The Indian National Disaster Response Force was on the ground in places like Chiplun, pulling people from floodwaters, but the scale of the crisis outpaced the speed of rescue. A state official, speaking anonymously, captured the bind: they were struggling to move rescue machinery quickly enough. The rains had not stopped. The rivers remained high. And somewhere in the mud and debris, dozens of people were waiting.
This was not unprecedented. Every year, from June through September, the monsoon season sweeps across South Asia, bringing death and displacement as a matter of course. But these rains also deliver more than 70 percent of India's annual rainfall—the water that farmers depend on, that fills reservoirs, that sustains the subcontinent through the dry months ahead. The monsoon is both lifeline and killer, and in July 2021, in Maharashtra, it was killing.
Notable Quotes
Rescue operations are going on at various places in Satara, Raigad and Ratnagiri. Due to heavy rainfall and flooded rivers, we are struggling to move rescue machinery quickly.— Maharashtra state government official
The Hearth Conversation Another angle on the story
Why does the monsoon kill so many people if it comes every year? Shouldn't there be systems in place by now?
There are systems—dams, early warning networks, rescue teams. But a monsoon that drops 594 millimeters of rain in 24 hours overwhelms any system. The water moves faster than people can respond. And the same rains that kill are the ones that keep the region alive the rest of the year.
So it's a trade-off? Accept the deaths as the price of survival?

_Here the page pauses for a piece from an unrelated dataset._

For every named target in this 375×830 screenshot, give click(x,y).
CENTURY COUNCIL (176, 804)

Not quite. It's more that the monsoon is so massive, so unpredictable in its intensity, that even good preparation can fail. A building collapses. A hillside gives way. Rescue teams can't reach people because the roads have become rivers.
The article mentions villages without electricity and water. How long does that usually last?

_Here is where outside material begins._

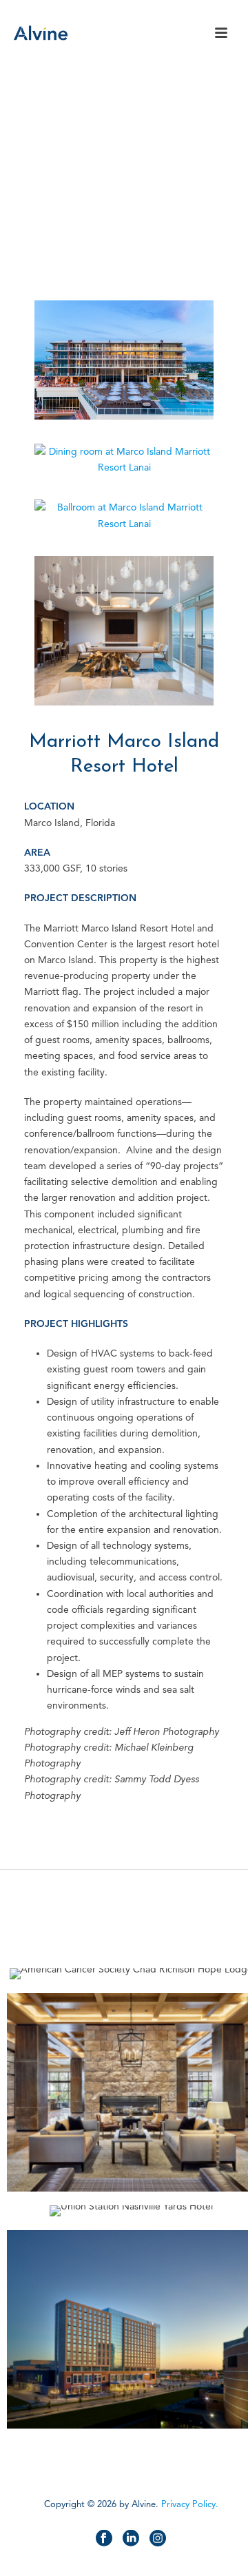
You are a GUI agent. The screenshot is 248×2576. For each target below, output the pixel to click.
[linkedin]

Days, sometimes weeks. When infrastructure is cut off like that, the secondary crisis—disease, hunger, isolation—can be as dangerous as the initial disaster. That's why the navy and army were brought in.
And the people trapped in the landslides—do most of them get found?
Some do. Some don't. The longer the wait, the worse the odds. That's why the official's frustration about moving rescue machinery was so telling. Every hour matters.